Nearly seven hundred volunteers from New Orleans Baptist Theological Seminary marked the first anniversary of Hurricane Katrina by putting hands and feet to the Gospel at twenty-eight sites throughout New Orleans on August 29.
Subjects like pastoral ministry, missions, and evangelism were not taught in the classroom on this day, but in the city. Real-world training took place in hard-hit areas like the Ninth Ward, St. Bernard Parish, and the seminary's own Gentilly neighborhood. The volunteers' work was a message of love, hope, and God's grace — a hug for the hurting city.
Groups gutted homes, chopped waist-high weeds, worked on churches, and prayed. Roving counseling and evangelism teams also walked through neighborhoods offering hope, encouragement, and a Gospel witness not only in English, but in Spanish as well. Most of all, the groups illustrated the love of God in word and in deed.
Teams went out in groups of ten to fifteen people wearing bright yellow-green shirts imprinted with the day's theme — "NOBTS: Rebuilding New Orleans in Jesus' Name."
NOBTS urban missions professor Ken Taylor, co-organizer of the service project, said he hopes the day will help the seminary community see how widespread the hurricane devastation is.
"Hopefully, [seminary] people will develop a passion for getting out and ministering and seeing what a difference it makes," Taylor said.
"Getting the students out and letting them get the flavor of the needs in the city and what God is doing was one of our main goals," he said. "Students just got in there and worked and realized that they were doing it for the Lord. I was amazed and pleased with the student participation."
The day began with disaster relief training in the seminary's Leavell Chapel. At 1 p.m., after a meal provided by a Louisiana disaster relief feeding unit, the volunteers moved out into the city.
One seminary group started the day early working at Habitat for Humanity's Baptist Crossroads site in the Upper Ninth Ward. The group experienced the unique treat of meeting and praying with President George W. Bush.
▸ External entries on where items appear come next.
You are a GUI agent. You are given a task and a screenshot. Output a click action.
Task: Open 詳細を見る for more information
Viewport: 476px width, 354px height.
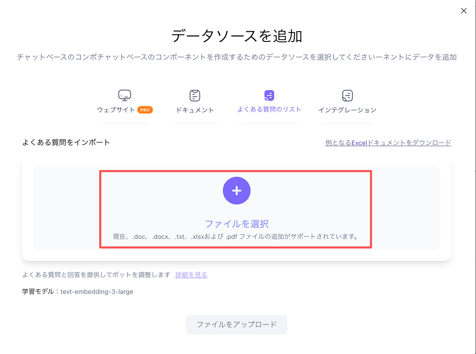click(x=191, y=275)
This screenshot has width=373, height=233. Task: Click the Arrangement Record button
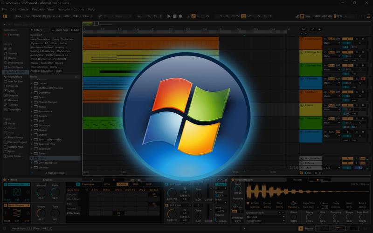coord(180,16)
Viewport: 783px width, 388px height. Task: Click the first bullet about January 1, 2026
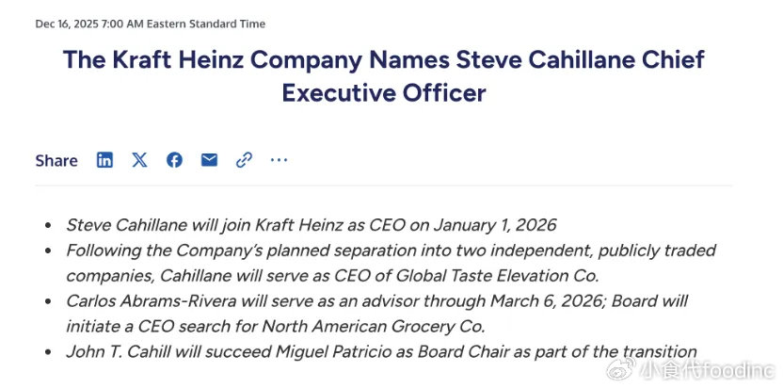click(x=311, y=225)
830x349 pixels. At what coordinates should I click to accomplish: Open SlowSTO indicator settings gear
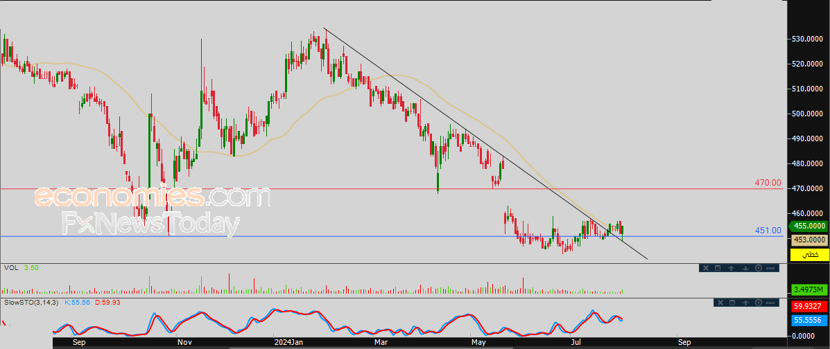pyautogui.click(x=758, y=303)
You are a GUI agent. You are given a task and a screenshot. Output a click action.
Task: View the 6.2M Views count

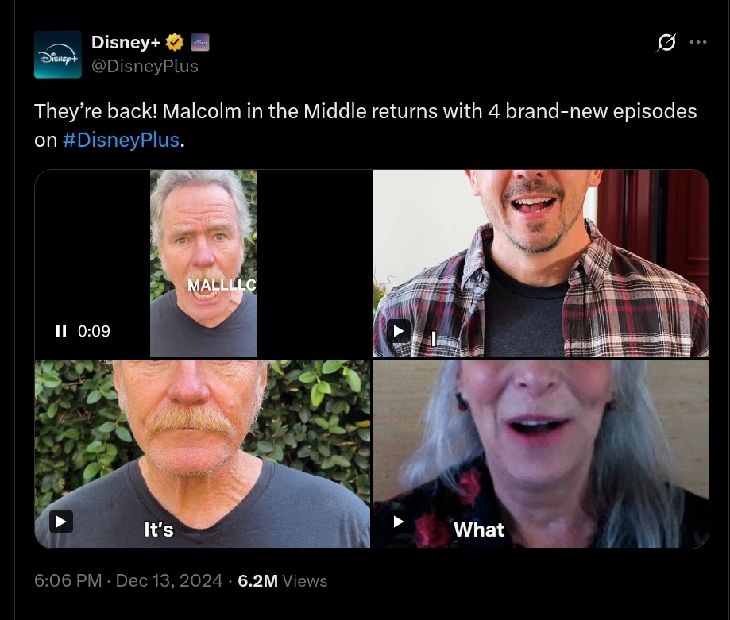pyautogui.click(x=283, y=581)
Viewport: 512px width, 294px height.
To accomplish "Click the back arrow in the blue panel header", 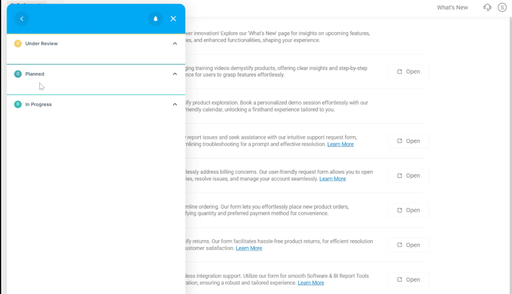I will click(22, 19).
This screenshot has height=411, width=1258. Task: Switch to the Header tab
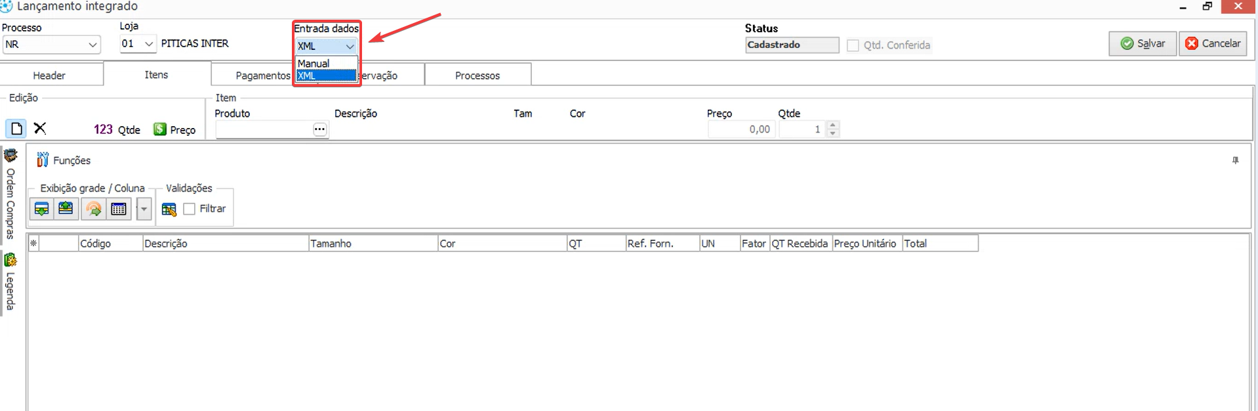(x=49, y=76)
"Our Katrina Ministry Day was a great opportunity for our seminary family to be a living illustration of the love of God," said NOBTS President Chuck Kelley, who visited many of the worksites during the day. "With so many New Orleans neighborhoods still in ruins, you understand why it is difficult for many to believe in the love of God. We intend to be evidence to the contrary. God does love the people of New Orleans, and we are here to demonstrate the reality of that love in tangible ways.
"After thirty-one years of living, witnessing, and going to church in this city, it is becoming increasingly obvious that something fundamental has changed," Kelley noted. "A window of opportunity has opened, and God is about to do a great and deep work."
NOBTS Provost Steve Lemke and his evangelism team distributed cold water to workers as they walked up and down Piety Drive sharing the Gospel.
"You are working in this home, but that gives us the opportunity to go next door and share and witness," Lemke said to encourage the students. "We appreciate both — the spiritual and the physical work. Both are indispensable; you can't have one without the other.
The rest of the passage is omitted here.